HcclAlltoAll
Description
Sends the same-sized data to all ranks in the communicator and receives the same-sized data from all ranks.
Prototype
HcclResult HcclAlltoAll(const void *sendBuf, uint64_t sendCount, HcclDataType sendType, const void *recvBuf, uint64_t recvCount, HcclDataType recvType, HcclComm comm, aclrtStream stream)
Parameters
|
Parameter |
Input/Output |
Description |
|---|---|---|
|
sendBuf |
Input |
Address of the buffer to send source data. |
|
sendCount |
Input |
Volume of data sent to each rank. |
|
sendType |
Input |
Data type of the data to be sent, which is of the HcclDataType type. |
|
recvBuf |
Output |
Address of the buffer to receive collective communication result. |
|
recvCount |
Input |
Volume of data received from each rank. |
|
recvType |
Input |
Data type of the data to be received, which is of the HcclDataType type. |
|
comm |
Input |
Communicator where the operation is performed. |
|
stream |
Input |
Stream of the rank. |
Returns
HcclResult: HCCL_SUCCESS on success; else, failure.
Constraints
- The ranks must have the same sendCount, sendType, recvCount, and recvType.
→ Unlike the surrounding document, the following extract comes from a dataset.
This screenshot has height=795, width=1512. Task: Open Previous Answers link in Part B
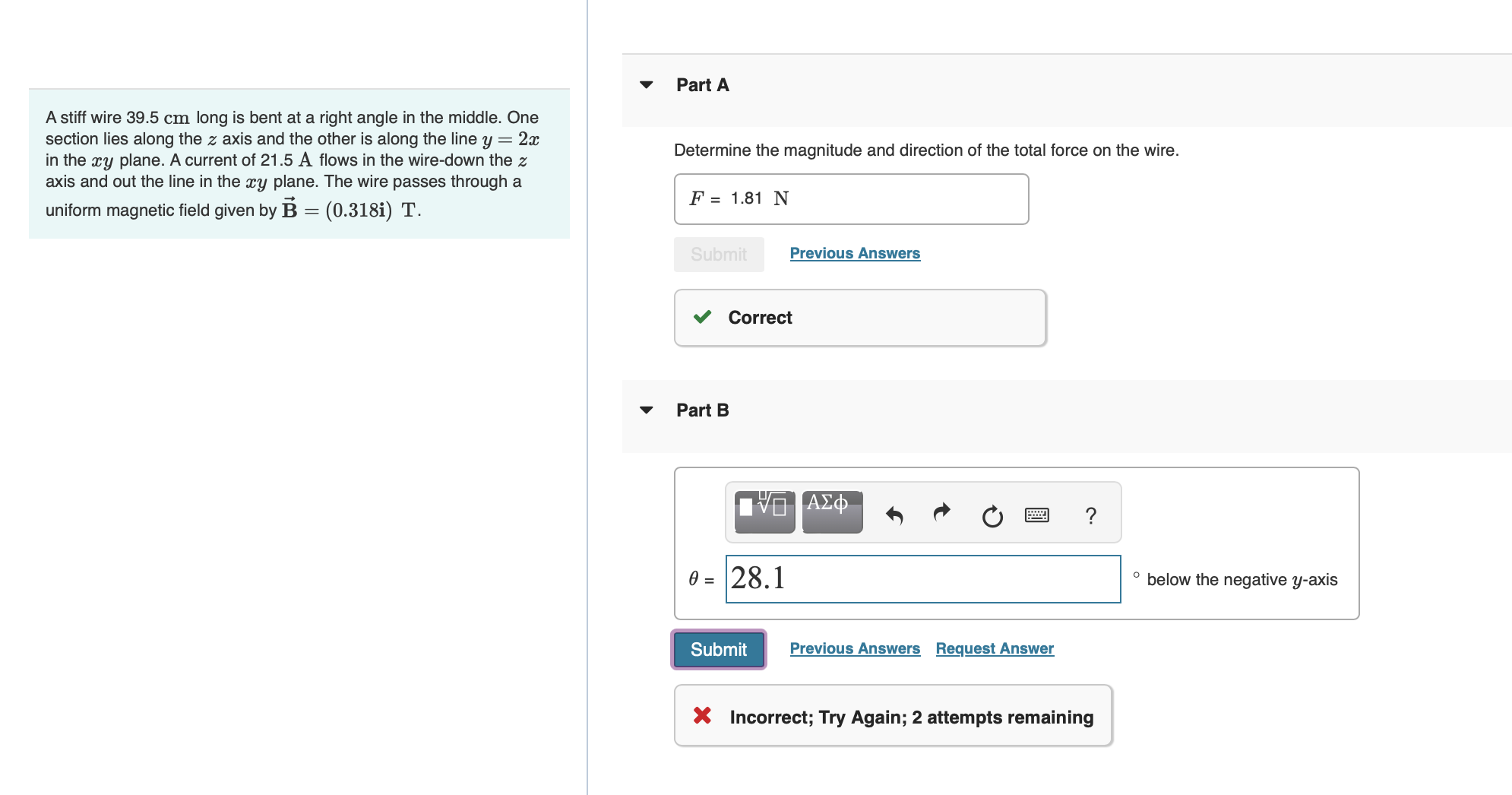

- The performance of the alltoall operation is related to the size of the buffer for storing shared data between NPUs. When the communication data size exceeds the buffer size, the performance deteriorates significantly. If the alltoall communication data size in the service is large, you are advised to increase the buffer size appropriately by setting environment variable HCCL_BUFFSIZE to improve the communication performance.
- For the
Atlas Training Series Product , the alltoall communicators must meet the following requirement:The communicators of 1p and 2p in a single server must be in the same cluster (with devices 0–3 and devices 4–7 each belonging to a separate cluster). In the communicators of 4p and 8p in a single server and multiple servers, the ranks must be based on the clusters, and the selected clusters in servers must be consistent.